▶ **Aim**
Pick out each line in the material below that contains the word "Open", and copy those lines out. Case matters.

-- BEGIN Provided data --

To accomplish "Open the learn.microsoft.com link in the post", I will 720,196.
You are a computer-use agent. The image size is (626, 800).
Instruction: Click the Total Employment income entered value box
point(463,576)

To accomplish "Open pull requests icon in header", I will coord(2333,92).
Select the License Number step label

-- END Provided data --

▶ **Exercise result**
To accomplish "Open the learn.microsoft.com link in the post", I will 720,196.
To accomplish "Open pull requests icon in header", I will coord(2333,92).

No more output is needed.